Restate the data that follows exactly as it stands, beginning with the first line and ending with the line that contains "[公益社団法人福岡県サッカー協会公式ホームページ] (35, 11)".

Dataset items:

######

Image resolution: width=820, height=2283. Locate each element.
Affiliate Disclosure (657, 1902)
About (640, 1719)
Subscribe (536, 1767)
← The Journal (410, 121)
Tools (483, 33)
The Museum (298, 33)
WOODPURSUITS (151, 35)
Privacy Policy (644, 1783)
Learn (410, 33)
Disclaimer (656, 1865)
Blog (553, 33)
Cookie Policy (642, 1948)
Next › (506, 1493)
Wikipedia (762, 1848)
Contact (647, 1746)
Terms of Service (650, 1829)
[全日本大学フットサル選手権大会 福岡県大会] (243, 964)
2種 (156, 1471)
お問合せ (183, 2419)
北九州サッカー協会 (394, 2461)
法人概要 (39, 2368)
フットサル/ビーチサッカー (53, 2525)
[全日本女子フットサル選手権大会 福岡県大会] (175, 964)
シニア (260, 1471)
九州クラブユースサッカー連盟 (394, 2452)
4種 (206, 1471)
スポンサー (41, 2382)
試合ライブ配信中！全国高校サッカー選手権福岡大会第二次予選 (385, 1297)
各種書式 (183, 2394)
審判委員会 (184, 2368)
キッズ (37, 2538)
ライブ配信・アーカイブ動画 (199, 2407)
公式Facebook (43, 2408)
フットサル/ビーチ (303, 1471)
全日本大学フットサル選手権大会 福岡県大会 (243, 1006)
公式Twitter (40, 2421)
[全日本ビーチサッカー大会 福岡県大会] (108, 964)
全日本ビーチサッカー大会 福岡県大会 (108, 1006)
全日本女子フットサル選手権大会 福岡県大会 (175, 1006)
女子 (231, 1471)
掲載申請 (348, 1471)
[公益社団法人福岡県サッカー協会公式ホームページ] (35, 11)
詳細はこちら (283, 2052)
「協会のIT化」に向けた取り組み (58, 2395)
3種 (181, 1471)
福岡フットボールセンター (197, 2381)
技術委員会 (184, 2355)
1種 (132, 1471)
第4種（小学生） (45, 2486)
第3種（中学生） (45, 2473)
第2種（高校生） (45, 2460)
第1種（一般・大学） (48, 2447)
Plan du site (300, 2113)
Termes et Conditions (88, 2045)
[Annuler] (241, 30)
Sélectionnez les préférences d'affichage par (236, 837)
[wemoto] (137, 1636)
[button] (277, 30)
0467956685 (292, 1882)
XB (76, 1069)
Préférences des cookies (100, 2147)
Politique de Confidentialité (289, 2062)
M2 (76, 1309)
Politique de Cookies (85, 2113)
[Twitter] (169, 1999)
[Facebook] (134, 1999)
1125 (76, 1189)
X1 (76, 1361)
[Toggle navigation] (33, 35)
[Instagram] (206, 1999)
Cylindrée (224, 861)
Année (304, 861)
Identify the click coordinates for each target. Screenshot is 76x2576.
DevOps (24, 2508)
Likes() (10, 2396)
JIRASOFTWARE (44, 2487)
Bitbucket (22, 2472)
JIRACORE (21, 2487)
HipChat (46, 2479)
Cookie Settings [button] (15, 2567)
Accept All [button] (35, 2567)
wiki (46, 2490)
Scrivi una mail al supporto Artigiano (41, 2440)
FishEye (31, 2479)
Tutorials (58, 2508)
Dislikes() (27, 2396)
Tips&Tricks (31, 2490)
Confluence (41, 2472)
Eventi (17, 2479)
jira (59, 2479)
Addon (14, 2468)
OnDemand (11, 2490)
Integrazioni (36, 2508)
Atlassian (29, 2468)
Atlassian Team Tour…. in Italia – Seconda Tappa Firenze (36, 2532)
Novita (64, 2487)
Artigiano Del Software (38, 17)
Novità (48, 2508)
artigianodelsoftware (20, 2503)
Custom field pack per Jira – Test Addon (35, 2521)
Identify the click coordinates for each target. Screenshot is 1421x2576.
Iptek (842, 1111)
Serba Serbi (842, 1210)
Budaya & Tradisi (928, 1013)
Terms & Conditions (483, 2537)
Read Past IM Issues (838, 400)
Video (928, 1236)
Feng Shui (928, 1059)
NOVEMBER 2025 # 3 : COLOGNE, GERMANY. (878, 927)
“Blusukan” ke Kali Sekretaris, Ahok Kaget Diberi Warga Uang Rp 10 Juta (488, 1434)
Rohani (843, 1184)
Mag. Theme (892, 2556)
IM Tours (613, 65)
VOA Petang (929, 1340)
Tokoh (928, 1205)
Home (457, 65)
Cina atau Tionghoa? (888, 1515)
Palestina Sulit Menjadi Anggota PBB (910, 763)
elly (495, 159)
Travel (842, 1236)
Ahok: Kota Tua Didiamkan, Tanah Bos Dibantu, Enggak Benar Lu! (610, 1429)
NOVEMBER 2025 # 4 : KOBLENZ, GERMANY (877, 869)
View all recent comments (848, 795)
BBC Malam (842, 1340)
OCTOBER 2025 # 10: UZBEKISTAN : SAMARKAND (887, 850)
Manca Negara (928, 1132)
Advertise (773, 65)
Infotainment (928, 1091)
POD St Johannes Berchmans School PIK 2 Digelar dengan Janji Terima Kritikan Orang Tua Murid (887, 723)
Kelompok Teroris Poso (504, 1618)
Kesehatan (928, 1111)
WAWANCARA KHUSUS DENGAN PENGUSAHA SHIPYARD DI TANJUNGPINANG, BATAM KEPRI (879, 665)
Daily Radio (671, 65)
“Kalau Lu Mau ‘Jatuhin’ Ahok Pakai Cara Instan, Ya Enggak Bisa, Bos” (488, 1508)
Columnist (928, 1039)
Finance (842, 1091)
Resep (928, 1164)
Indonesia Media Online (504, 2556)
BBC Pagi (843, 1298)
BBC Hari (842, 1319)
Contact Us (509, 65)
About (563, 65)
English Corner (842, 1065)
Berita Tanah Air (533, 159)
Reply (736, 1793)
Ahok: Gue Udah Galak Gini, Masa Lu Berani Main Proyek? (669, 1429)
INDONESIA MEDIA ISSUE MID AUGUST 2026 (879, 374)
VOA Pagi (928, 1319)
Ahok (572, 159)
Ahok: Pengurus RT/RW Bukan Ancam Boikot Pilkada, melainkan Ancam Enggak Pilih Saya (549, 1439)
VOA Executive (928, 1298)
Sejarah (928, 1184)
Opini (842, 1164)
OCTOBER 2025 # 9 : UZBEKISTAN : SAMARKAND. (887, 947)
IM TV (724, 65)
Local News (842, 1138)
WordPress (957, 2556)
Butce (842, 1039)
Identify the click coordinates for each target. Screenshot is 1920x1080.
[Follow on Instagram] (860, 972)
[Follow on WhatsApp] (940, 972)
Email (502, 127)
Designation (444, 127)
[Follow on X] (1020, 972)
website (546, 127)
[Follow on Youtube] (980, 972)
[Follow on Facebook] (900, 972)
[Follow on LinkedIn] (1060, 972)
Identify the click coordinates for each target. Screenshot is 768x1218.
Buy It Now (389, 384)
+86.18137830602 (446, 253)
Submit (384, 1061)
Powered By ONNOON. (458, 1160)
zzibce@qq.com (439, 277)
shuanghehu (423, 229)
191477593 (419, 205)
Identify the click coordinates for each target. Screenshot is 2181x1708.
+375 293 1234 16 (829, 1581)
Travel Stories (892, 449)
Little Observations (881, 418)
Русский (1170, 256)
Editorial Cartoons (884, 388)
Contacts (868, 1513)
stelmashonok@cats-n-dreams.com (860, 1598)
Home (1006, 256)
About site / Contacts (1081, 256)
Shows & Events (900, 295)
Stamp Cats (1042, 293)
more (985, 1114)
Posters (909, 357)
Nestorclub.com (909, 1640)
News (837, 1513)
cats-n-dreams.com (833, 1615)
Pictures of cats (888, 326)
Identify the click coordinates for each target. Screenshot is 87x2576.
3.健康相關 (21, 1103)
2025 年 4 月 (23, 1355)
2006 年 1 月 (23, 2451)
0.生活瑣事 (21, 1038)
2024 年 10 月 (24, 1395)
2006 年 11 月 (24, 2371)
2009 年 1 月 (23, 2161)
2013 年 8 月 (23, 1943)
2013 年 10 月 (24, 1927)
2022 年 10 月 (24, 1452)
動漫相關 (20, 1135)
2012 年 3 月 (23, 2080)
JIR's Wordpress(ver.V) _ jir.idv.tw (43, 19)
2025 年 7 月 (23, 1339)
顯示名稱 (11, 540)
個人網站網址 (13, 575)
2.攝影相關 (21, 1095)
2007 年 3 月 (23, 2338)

######

▶ [Answer below]
Image resolution: width=820, height=2283. Locate each element.
Affiliate Disclosure (657, 1902)
About (640, 1719)
Subscribe (536, 1767)
← The Journal (410, 121)
Tools (483, 33)
The Museum (298, 33)
WOODPURSUITS (151, 35)
Privacy Policy (644, 1783)
Learn (410, 33)
Disclaimer (656, 1865)
Blog (553, 33)
Cookie Policy (642, 1948)
Next › (506, 1493)
Wikipedia (762, 1848)
Contact (647, 1746)
Terms of Service (650, 1829)
[全日本大学フットサル選手権大会 福岡県大会] (243, 964)
2種 (156, 1471)
お問合せ (183, 2419)
北九州サッカー協会 (394, 2461)
法人概要 (39, 2368)
フットサル/ビーチサッカー (53, 2525)
[全日本女子フットサル選手権大会 福岡県大会] (175, 964)
シニア (260, 1471)
九州クラブユースサッカー連盟 (394, 2452)
4種 (206, 1471)
スポンサー (41, 2382)
試合ライブ配信中！全国高校サッカー選手権福岡大会第二次予選 (385, 1297)
各種書式 (183, 2394)
審判委員会 (184, 2368)
キッズ (37, 2538)
ライブ配信・アーカイブ動画 (199, 2407)
公式Facebook (43, 2408)
フットサル/ビーチ (303, 1471)
全日本大学フットサル選手権大会 福岡県大会 (243, 1006)
公式Twitter (40, 2421)
[全日本ビーチサッカー大会 福岡県大会] (108, 964)
全日本ビーチサッカー大会 福岡県大会 (108, 1006)
全日本女子フットサル選手権大会 福岡県大会 (175, 1006)
女子 (231, 1471)
掲載申請 (348, 1471)
[公益社団法人福岡県サッカー協会公式ホームページ] (35, 11)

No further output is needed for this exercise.